• **TASK BRIEF**
Please quote exactly the lines below from the line containing "The width and height of the screenshot is (1360, 752)." to the line containing "Viewport: 1400px width, 852px height.", both lines included, and nothing else.

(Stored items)
BEGIN

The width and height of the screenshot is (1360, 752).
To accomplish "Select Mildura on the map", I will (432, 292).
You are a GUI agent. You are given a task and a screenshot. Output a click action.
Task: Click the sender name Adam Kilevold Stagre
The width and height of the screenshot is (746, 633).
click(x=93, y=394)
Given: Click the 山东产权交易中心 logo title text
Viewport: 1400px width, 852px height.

END
BEGIN

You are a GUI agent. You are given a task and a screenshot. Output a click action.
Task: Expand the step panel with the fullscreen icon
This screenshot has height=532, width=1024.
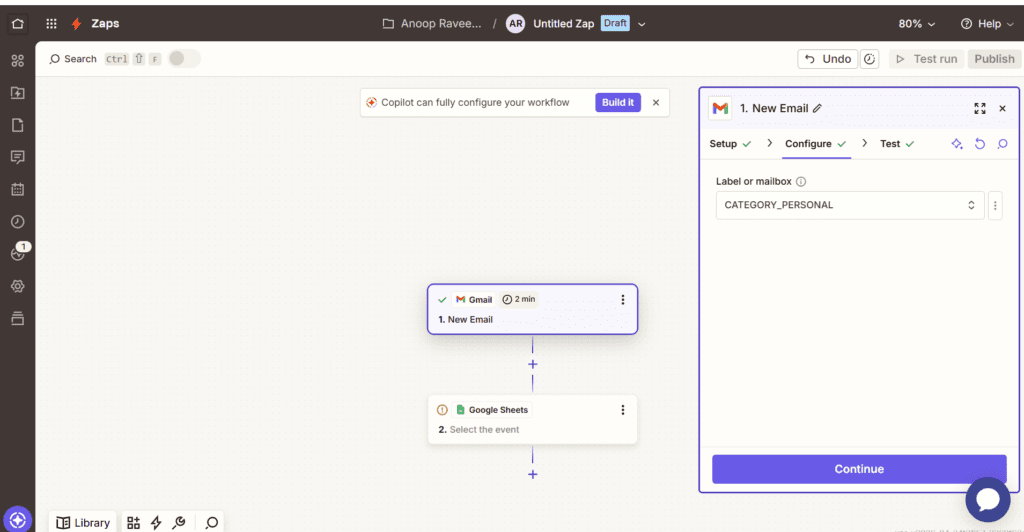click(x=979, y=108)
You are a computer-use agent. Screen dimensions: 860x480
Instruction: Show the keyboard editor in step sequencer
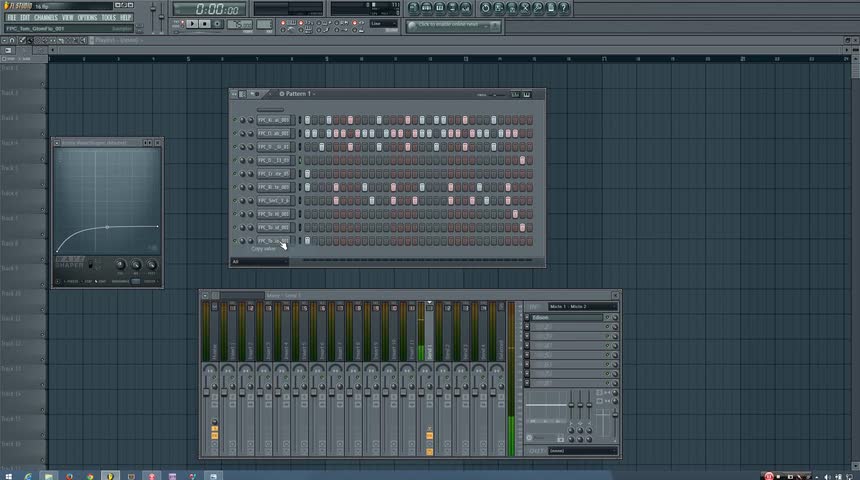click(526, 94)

END
BEGIN

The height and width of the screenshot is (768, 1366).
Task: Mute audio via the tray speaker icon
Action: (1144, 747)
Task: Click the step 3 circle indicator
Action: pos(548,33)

END

• **ANSWER SECTION**
The width and height of the screenshot is (1360, 752).
To accomplish "Select Mildura on the map", I will (432, 292).
You are a GUI agent. You are given a task and a screenshot. Output a click action.
Task: Click the sender name Adam Kilevold Stagre
The width and height of the screenshot is (746, 633).
click(x=93, y=394)
Given: Click the 山东产权交易中心 logo title text
Viewport: 1400px width, 852px height.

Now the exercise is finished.